The IUCN is a global union of states, governmental agencies, and non-governmental organizations in a partnership that assesses the conservation status of species.
The black grouper is found throughout the western Atlantic Ocean. The northern boundary of its range is off Massachusetts and extends east to Bermuda. The range extends south to southern Brazil. It is also present in Gulf of Mexico and the Caribbean Sea, including the Florida Keys and Cuba.
Black groupers are found mainly on rocky bottoms and in coral reef environments. Their depth ranges from anywhere from 19 to 108 feet (6 to 33 meters). Juvenile black groupers are also found in seagrass beds off of the coast of Florida.
The black grouper is a large hearty fish with a protruding lower jaw. It has an oblonged body shape and rounded margins on both the dorsal and anal fins. The caudal fin is squared-off, and the dorsal fin has 11 spines and 15-17 rays. The preopercule is rounded without the presence of a notch, which distinguishes it from the gag grouper (Mycteroperca microlepis).

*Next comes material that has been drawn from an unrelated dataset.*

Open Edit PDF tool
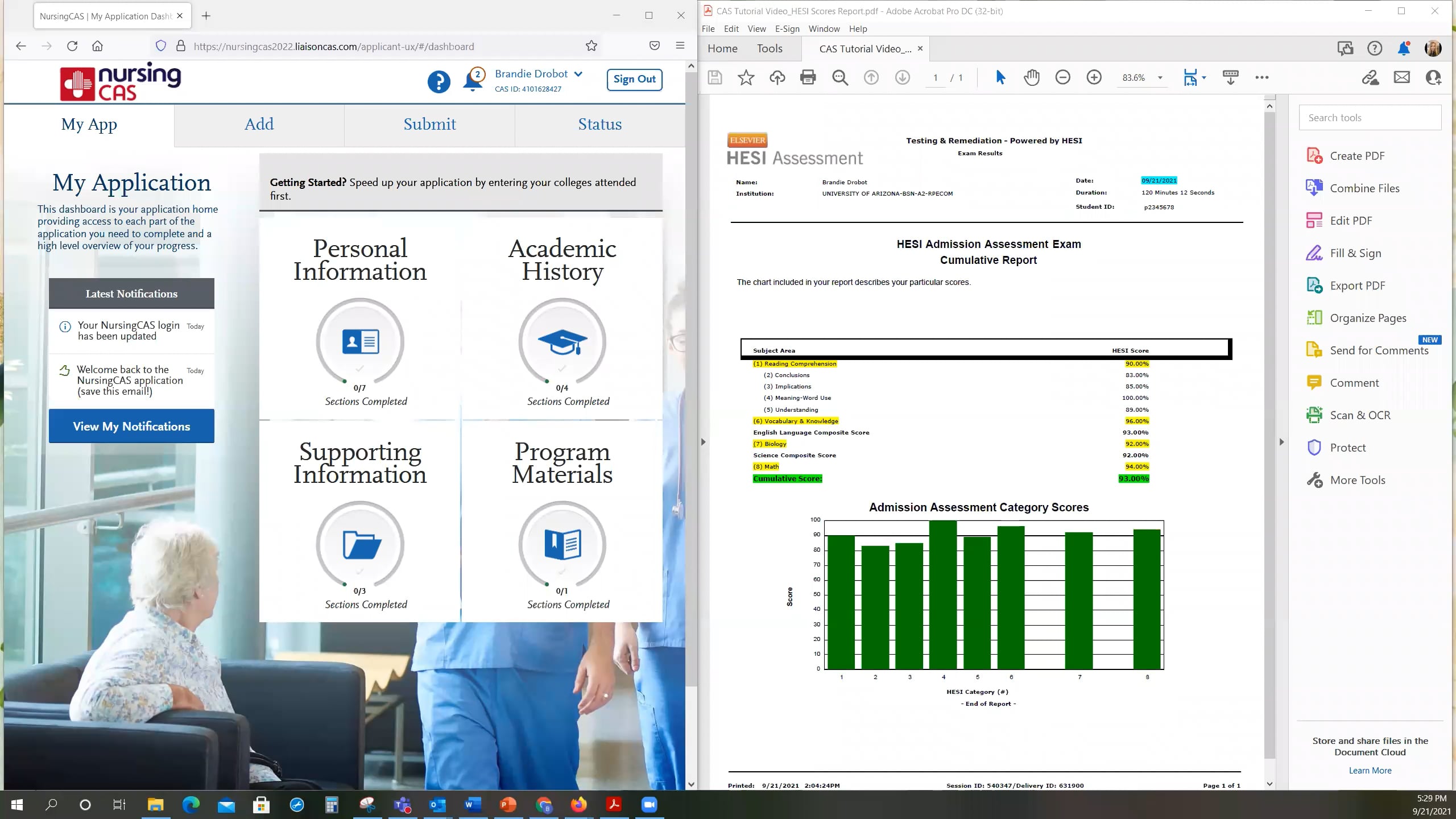1456x819 pixels. click(1350, 221)
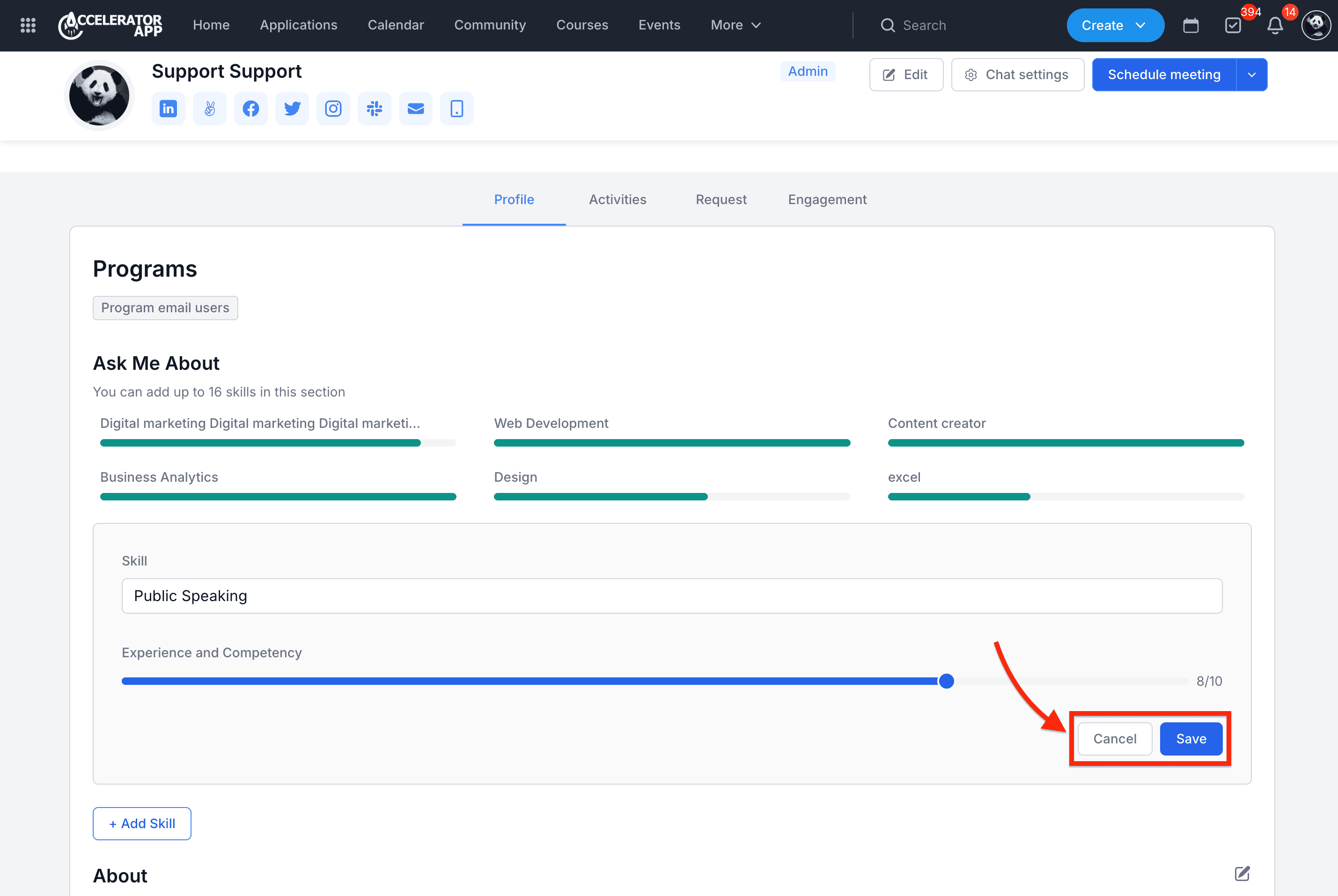The width and height of the screenshot is (1338, 896).
Task: Open the LinkedIn profile icon
Action: 168,109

The black grouper has olive or gray body coloration along with dark rectangular blotches and small hexagonal bronze spots on its head and lower side. The borders of the soft dorsal, anal, and caudal fin is black or bluish; sometime there is an orangish edge along the pectoral fins.
The front teeth of the black grouper are well-developed canine teeth. Groupers have several sets of strong, slender teeth that act as raspers. These teeth are not used to tear flesh as with the barracudas and sharks, but rather to prevent small fish from escaping.
Size, Age, and Growth
Black groupers can reach up to 52 inches (133 cm) in length and can weigh up to 179 pounds (81 kg). Most of the black grouper that are caught average a little over 2 feet in length (70 cm). They can live over 30 years, but most of the growth occurs during the first ten years of life.
Adult black grouper feed primarily on other smaller reef fishes, including grunts, snapper, and herrings. They also feed on crustaceans. Juvenile black groupers feed solely on crustaceans.
Black grouper are protogynous hermaphrodites. This means that all of the fish are born as females. Later in life, some of the fish will change from male to female so the population can reproduce. Those black groupers that go through this process, do so when they reach about 39 – 47.8 inches (99.0 – 121.5 cm). They are reproductively active from November through May.Predators
Common predators of black grouper are sandbar sharks (Carcharhinus plumbeus) and great hammerhead (Sphyrna mokarran). They may also be preyed upon by barracuda (Sphyraena barracuda) and moray eels.
Black groupers are have several common parasites all of which effect the stomach and intestines. These parasites include trematodes, cestodes, and nematodes.
The black grouper was originally described as Serranus bonaci by Poey in 1860, but advances in serranoid phylogeny have changed the proper name to Mycteroperca bonaci. Synonyms for the black grouper include: Serranus brunneus Poey 1860, Serranus decimalis Poey 1860, Serranus cyclopomatus Poey 1861, Serranus latepictus Poey 1861, Trisotropis aguaji Poey 1867, Mycteroperca bonaci xanthosticta Jordan and Swain 1885.